[The exercise] Can you rewrite the material below with every instance of "GUI agent" replaced by "screen assistant", leaving everything else unchanged?

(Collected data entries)
Begin
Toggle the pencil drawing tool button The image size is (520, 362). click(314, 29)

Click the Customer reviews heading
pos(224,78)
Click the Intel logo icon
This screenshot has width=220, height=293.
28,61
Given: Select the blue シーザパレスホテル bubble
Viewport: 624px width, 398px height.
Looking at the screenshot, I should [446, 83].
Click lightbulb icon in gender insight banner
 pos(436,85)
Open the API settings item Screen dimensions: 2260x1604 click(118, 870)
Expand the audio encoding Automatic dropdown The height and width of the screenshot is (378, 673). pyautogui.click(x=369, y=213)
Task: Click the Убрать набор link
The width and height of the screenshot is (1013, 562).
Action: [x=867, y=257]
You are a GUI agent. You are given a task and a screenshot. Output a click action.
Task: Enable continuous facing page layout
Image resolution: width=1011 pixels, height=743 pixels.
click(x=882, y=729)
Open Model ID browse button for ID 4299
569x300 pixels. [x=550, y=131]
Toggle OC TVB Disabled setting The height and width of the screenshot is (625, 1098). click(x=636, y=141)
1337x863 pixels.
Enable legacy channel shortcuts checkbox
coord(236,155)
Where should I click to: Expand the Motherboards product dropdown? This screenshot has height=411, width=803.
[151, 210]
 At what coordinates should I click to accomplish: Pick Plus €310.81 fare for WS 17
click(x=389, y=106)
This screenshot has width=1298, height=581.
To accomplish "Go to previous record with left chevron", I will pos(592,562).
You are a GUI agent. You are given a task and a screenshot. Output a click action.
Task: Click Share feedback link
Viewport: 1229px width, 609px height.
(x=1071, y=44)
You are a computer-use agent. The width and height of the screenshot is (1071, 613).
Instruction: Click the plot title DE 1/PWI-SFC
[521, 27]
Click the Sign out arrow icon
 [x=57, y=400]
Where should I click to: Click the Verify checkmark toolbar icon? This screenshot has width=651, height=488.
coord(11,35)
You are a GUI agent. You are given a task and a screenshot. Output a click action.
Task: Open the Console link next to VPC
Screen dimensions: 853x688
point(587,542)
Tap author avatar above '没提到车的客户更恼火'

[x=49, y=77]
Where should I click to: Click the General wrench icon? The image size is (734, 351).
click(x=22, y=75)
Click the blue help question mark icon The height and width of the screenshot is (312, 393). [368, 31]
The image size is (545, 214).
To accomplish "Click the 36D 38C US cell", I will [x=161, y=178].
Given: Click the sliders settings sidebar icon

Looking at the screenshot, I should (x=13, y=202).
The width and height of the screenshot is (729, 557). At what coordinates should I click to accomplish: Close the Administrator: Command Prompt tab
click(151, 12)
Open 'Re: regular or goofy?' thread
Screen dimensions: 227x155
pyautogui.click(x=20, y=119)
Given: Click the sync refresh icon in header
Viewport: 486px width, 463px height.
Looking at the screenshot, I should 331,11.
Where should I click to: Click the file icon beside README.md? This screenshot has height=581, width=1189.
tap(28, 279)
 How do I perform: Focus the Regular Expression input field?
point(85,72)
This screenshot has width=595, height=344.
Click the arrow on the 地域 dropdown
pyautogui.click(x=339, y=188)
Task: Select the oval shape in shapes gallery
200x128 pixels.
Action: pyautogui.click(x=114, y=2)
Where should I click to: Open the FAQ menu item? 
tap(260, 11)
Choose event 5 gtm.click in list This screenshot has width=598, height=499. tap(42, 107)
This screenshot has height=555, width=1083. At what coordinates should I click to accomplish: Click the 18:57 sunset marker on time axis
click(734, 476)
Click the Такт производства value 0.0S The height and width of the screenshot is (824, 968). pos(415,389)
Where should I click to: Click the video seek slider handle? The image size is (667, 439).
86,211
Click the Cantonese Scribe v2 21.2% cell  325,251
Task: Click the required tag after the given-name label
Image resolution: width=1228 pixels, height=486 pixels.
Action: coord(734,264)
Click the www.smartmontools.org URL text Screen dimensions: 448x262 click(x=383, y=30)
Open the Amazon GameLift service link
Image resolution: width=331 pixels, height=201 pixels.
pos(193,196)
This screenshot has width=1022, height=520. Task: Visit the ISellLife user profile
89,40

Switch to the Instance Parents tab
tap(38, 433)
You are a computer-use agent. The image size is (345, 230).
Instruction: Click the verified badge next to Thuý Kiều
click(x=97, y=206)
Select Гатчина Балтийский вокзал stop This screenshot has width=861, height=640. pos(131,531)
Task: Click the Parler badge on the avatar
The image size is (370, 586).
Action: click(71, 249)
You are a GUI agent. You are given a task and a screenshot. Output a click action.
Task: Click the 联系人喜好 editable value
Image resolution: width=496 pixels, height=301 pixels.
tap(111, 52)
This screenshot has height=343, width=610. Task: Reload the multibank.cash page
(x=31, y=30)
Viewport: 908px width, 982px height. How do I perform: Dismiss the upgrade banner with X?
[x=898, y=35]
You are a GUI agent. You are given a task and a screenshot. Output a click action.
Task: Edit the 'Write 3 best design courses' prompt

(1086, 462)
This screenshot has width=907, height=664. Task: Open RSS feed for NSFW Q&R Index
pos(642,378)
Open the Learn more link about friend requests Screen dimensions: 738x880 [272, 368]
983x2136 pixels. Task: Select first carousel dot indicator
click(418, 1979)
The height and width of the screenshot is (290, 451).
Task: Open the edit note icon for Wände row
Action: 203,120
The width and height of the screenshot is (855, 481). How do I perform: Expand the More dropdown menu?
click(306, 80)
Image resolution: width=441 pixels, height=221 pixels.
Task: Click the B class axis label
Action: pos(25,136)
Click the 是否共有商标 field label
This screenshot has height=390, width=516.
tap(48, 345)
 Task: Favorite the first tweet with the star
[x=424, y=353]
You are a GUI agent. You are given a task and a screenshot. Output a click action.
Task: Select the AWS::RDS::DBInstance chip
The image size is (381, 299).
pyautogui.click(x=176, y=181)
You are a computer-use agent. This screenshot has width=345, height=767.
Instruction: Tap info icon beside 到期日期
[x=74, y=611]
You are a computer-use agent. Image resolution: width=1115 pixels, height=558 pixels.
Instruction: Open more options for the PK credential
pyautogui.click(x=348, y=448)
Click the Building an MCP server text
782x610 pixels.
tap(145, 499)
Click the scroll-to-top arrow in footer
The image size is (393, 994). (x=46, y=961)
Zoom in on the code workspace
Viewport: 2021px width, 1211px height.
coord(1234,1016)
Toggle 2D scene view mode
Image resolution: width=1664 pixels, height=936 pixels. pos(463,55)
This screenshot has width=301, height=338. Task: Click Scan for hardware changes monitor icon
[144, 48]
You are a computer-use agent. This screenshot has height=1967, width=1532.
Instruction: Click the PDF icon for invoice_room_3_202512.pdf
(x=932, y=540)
End
[Written answer]
Toggle the pencil drawing tool button The image size is (520, 362). click(314, 29)

Click the Customer reviews heading
pos(224,78)
Click the Intel logo icon
This screenshot has width=220, height=293.
28,61
Given: Select the blue シーザパレスホテル bubble
Viewport: 624px width, 398px height.
Looking at the screenshot, I should [446, 83].
Click lightbulb icon in gender insight banner
 pos(436,85)
Open the API settings item Screen dimensions: 2260x1604 click(118, 870)
Expand the audio encoding Automatic dropdown The height and width of the screenshot is (378, 673). pyautogui.click(x=369, y=213)
Task: Click the Убрать набор link
The width and height of the screenshot is (1013, 562).
Action: [x=867, y=257]
You are a screen assistant. You are given a task and a screenshot. Output a click action.
Task: Enable continuous facing page layout
Image resolution: width=1011 pixels, height=743 pixels.
click(x=882, y=729)
Open Model ID browse button for ID 4299
569x300 pixels. [x=550, y=131]
Toggle OC TVB Disabled setting The height and width of the screenshot is (625, 1098). click(x=636, y=141)
1337x863 pixels.
Enable legacy channel shortcuts checkbox
coord(236,155)
Where should I click to: Expand the Motherboards product dropdown? This screenshot has height=411, width=803.
[151, 210]
 At what coordinates should I click to accomplish: Pick Plus €310.81 fare for WS 17
click(x=389, y=106)
This screenshot has width=1298, height=581.
To accomplish "Go to previous record with left chevron", I will pos(592,562).
You are a screen assistant. You are given a task and a screenshot. Output a click action.
Task: Click Share feedback link
Viewport: 1229px width, 609px height.
(x=1071, y=44)
You are a computer-use agent. The width and height of the screenshot is (1071, 613).
Instruction: Click the plot title DE 1/PWI-SFC
[521, 27]
Click the Sign out arrow icon
 [x=57, y=400]
Where should I click to: Click the Verify checkmark toolbar icon? This screenshot has width=651, height=488.
coord(11,35)
You are a screen assistant. You are given a task and a screenshot. Output a click action.
Task: Open the Console link next to VPC
Screen dimensions: 853x688
point(587,542)
Tap author avatar above '没提到车的客户更恼火'

[x=49, y=77]
Where should I click to: Click the General wrench icon? The image size is (734, 351).
click(x=22, y=75)
Click the blue help question mark icon The height and width of the screenshot is (312, 393). [368, 31]
The image size is (545, 214).
To accomplish "Click the 36D 38C US cell", I will [x=161, y=178].
Given: Click the sliders settings sidebar icon

Looking at the screenshot, I should (x=13, y=202).
The width and height of the screenshot is (729, 557). At what coordinates should I click to accomplish: Close the Administrator: Command Prompt tab
click(151, 12)
Open 'Re: regular or goofy?' thread
Screen dimensions: 227x155
pyautogui.click(x=20, y=119)
Given: Click the sync refresh icon in header
Viewport: 486px width, 463px height.
Looking at the screenshot, I should 331,11.
Where should I click to: Click the file icon beside README.md? This screenshot has height=581, width=1189.
tap(28, 279)
 How do I perform: Focus the Regular Expression input field?
point(85,72)
This screenshot has width=595, height=344.
Click the arrow on the 地域 dropdown
pyautogui.click(x=339, y=188)
Task: Select the oval shape in shapes gallery
200x128 pixels.
Action: pyautogui.click(x=114, y=2)
Where should I click to: Open the FAQ menu item? 
tap(260, 11)
Choose event 5 gtm.click in list This screenshot has width=598, height=499. tap(42, 107)
This screenshot has height=555, width=1083. At what coordinates should I click to accomplish: Click the 18:57 sunset marker on time axis
click(734, 476)
Click the Такт производства value 0.0S The height and width of the screenshot is (824, 968). pos(415,389)
Where should I click to: Click the video seek slider handle? The image size is (667, 439).
86,211
Click the Cantonese Scribe v2 21.2% cell  325,251
Task: Click the required tag after the given-name label
Image resolution: width=1228 pixels, height=486 pixels.
Action: coord(734,264)
Click the www.smartmontools.org URL text Screen dimensions: 448x262 click(x=383, y=30)
Open the Amazon GameLift service link
Image resolution: width=331 pixels, height=201 pixels.
pos(193,196)
This screenshot has width=1022, height=520. Task: Visit the ISellLife user profile
89,40

Switch to the Instance Parents tab
tap(38, 433)
You are a computer-use agent. The image size is (345, 230).
Instruction: Click the verified badge next to Thuý Kiều
click(x=97, y=206)
Select Гатчина Балтийский вокзал stop This screenshot has width=861, height=640. pos(131,531)
Task: Click the Parler badge on the avatar
The image size is (370, 586).
Action: click(71, 249)
You are a screen assistant. You are given a task and a screenshot. Output a click action.
Task: Click the 联系人喜好 editable value
Image resolution: width=496 pixels, height=301 pixels.
tap(111, 52)
This screenshot has height=343, width=610. Task: Reload the multibank.cash page
(x=31, y=30)
Viewport: 908px width, 982px height. How do I perform: Dismiss the upgrade banner with X?
[x=898, y=35]
You are a screen assistant. You are given a task and a screenshot. Output a click action.
Task: Edit the 'Write 3 best design courses' prompt

(1086, 462)
This screenshot has width=907, height=664. Task: Open RSS feed for NSFW Q&R Index
pos(642,378)
Open the Learn more link about friend requests Screen dimensions: 738x880 [272, 368]
983x2136 pixels. Task: Select first carousel dot indicator
click(418, 1979)
The height and width of the screenshot is (290, 451).
Task: Open the edit note icon for Wände row
Action: 203,120
The width and height of the screenshot is (855, 481). How do I perform: Expand the More dropdown menu?
click(306, 80)
Image resolution: width=441 pixels, height=221 pixels.
Task: Click the B class axis label
Action: pos(25,136)
Click the 是否共有商标 field label
This screenshot has height=390, width=516.
tap(48, 345)
 Task: Favorite the first tweet with the star
[x=424, y=353]
You are a screen assistant. You are given a task and a screenshot. Output a click action.
Task: Select the AWS::RDS::DBInstance chip
The image size is (381, 299).
pyautogui.click(x=176, y=181)
You are a computer-use agent. This screenshot has width=345, height=767.
Instruction: Tap info icon beside 到期日期
[x=74, y=611]
You are a computer-use agent. Image resolution: width=1115 pixels, height=558 pixels.
Instruction: Open more options for the PK credential
pyautogui.click(x=348, y=448)
Click the Building an MCP server text
782x610 pixels.
tap(145, 499)
Click the scroll-to-top arrow in footer
The image size is (393, 994). (x=46, y=961)
Zoom in on the code workspace
Viewport: 2021px width, 1211px height.
coord(1234,1016)
Toggle 2D scene view mode
Image resolution: width=1664 pixels, height=936 pixels. pos(463,55)
This screenshot has width=301, height=338. Task: Click Scan for hardware changes monitor icon
[144, 48]
You are a computer-use agent. This screenshot has height=1967, width=1532.
Instruction: Click the PDF icon for invoice_room_3_202512.pdf
(x=932, y=540)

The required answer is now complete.